[Collected data]
....
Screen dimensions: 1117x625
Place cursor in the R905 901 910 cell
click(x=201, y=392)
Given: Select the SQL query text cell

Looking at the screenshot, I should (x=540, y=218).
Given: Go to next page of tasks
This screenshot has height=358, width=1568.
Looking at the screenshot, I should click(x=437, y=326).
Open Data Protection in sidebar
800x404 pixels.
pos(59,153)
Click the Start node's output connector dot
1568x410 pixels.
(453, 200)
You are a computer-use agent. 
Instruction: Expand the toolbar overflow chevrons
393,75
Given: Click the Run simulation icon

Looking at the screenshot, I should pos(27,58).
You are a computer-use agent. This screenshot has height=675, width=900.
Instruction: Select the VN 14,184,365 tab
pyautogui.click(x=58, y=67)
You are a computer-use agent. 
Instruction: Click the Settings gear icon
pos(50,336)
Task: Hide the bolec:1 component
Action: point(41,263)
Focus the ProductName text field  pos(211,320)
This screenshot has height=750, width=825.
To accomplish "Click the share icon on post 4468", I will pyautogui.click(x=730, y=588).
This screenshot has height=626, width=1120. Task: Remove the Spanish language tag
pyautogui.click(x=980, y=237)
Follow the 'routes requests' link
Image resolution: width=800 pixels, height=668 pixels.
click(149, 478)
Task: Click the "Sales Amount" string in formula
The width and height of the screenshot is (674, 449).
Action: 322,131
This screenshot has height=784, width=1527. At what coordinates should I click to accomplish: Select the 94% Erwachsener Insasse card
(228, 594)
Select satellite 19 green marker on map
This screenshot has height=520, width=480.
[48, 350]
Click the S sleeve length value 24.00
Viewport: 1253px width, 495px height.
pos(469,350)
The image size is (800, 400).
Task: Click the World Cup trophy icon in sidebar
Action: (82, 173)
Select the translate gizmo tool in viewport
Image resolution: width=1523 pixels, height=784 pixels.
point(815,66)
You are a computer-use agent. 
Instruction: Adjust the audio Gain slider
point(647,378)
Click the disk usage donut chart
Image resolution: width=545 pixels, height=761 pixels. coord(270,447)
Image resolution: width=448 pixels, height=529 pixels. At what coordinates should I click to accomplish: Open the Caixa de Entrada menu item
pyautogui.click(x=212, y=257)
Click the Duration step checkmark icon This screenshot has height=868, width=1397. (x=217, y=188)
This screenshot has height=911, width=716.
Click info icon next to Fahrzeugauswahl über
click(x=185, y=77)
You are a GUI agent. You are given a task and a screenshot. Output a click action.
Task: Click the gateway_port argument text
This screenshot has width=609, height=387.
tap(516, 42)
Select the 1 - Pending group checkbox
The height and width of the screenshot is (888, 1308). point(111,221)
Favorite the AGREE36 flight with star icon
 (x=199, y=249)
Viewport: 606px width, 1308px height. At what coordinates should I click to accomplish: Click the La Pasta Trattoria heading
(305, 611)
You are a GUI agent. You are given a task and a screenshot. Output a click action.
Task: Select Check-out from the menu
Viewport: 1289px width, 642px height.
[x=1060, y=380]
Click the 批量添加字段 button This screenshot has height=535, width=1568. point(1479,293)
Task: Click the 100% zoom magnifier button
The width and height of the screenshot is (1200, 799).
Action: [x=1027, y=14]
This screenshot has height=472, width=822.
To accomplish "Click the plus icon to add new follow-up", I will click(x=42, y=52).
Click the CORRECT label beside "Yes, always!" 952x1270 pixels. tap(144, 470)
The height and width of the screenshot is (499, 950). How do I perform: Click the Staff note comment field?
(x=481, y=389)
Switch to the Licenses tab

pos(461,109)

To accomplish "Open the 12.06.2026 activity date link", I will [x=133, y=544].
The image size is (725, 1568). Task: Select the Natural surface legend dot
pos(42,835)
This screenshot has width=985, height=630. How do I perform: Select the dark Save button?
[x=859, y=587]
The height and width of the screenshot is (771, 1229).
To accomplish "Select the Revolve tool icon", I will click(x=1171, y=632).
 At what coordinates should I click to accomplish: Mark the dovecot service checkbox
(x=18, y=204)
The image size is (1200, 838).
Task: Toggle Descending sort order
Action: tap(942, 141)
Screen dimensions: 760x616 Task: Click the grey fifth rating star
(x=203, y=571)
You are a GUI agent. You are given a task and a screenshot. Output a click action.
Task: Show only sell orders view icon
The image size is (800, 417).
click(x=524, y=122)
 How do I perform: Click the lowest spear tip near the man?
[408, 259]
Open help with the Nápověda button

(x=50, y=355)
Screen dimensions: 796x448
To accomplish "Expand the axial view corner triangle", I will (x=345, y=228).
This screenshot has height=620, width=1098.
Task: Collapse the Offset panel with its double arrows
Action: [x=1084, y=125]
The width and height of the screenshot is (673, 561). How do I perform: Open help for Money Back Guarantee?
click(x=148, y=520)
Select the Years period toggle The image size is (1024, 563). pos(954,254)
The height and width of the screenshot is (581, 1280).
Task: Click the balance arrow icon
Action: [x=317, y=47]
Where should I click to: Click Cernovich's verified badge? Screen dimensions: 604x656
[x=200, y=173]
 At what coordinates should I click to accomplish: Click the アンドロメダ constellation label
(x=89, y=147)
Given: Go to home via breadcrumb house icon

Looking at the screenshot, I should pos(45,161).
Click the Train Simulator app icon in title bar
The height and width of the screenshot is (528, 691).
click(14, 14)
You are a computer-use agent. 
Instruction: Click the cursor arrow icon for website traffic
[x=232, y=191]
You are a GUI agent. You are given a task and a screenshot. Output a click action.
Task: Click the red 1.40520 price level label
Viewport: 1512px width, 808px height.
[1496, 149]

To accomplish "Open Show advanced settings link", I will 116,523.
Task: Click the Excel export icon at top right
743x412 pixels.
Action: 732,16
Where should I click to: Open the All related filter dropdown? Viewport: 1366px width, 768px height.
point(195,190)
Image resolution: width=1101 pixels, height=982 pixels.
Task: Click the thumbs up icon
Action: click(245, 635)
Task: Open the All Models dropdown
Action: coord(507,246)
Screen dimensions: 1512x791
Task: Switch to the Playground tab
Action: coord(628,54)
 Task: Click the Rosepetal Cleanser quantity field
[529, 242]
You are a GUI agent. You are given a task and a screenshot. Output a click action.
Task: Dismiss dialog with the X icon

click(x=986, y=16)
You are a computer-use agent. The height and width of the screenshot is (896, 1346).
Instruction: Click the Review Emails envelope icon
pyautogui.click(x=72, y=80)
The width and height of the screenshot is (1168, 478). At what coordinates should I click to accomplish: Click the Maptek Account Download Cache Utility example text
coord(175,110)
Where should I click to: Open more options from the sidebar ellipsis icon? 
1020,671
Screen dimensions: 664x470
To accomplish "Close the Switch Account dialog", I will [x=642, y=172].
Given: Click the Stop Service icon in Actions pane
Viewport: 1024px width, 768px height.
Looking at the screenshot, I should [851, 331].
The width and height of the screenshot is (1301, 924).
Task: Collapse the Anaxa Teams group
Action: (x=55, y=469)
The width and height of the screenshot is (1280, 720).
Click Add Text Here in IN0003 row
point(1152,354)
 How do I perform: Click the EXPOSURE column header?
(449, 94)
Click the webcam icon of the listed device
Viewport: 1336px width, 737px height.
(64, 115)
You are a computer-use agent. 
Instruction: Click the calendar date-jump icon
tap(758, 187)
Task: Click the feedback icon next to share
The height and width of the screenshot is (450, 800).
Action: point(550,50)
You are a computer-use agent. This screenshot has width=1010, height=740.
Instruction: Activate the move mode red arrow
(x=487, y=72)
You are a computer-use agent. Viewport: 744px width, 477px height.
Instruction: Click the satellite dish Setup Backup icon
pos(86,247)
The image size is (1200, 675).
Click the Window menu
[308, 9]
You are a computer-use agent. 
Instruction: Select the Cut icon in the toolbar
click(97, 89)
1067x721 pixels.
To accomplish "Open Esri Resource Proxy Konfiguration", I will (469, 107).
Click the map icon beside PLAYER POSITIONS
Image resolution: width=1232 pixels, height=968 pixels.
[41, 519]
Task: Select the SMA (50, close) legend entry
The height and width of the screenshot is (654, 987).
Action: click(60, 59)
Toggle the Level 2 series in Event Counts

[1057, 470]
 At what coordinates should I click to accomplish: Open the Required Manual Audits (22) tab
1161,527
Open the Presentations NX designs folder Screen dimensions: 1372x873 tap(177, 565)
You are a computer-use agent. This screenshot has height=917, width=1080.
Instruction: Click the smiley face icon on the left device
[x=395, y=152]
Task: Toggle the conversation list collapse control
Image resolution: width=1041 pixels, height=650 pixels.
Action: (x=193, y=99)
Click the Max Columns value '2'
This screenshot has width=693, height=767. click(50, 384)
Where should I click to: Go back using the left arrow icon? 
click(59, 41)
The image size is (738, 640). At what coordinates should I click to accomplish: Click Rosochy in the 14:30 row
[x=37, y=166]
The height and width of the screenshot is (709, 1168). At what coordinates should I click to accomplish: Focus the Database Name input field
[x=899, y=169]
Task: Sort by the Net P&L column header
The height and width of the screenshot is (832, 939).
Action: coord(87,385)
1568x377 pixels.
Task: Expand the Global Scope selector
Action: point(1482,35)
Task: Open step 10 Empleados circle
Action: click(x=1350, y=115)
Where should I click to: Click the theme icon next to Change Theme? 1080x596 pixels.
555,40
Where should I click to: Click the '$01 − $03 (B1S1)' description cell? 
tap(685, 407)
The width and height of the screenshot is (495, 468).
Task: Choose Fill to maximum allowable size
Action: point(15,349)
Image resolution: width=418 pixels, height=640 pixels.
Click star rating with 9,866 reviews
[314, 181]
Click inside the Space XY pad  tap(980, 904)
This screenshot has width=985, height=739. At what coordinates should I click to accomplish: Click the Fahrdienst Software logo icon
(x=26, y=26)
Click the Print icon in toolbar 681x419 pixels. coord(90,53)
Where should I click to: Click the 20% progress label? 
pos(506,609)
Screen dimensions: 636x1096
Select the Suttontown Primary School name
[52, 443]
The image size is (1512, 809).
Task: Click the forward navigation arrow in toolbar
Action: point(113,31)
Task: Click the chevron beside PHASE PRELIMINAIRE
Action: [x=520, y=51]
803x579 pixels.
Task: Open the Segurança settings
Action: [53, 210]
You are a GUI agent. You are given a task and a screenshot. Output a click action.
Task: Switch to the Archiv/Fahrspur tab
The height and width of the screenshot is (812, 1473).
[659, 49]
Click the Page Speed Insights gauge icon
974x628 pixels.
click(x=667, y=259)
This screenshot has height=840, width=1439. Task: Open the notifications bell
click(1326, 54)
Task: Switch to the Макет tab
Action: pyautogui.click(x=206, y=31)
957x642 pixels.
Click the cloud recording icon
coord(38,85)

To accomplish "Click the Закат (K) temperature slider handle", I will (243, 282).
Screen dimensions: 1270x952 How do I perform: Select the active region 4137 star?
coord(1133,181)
....
**Assignment**
Beginning with the line that holds "Screen dimensions: 1270x952", please return every line through the end of the data, exactly as written.

**Result**
Screen dimensions: 1270x952 How do I perform: Select the active region 4137 star?
coord(1133,181)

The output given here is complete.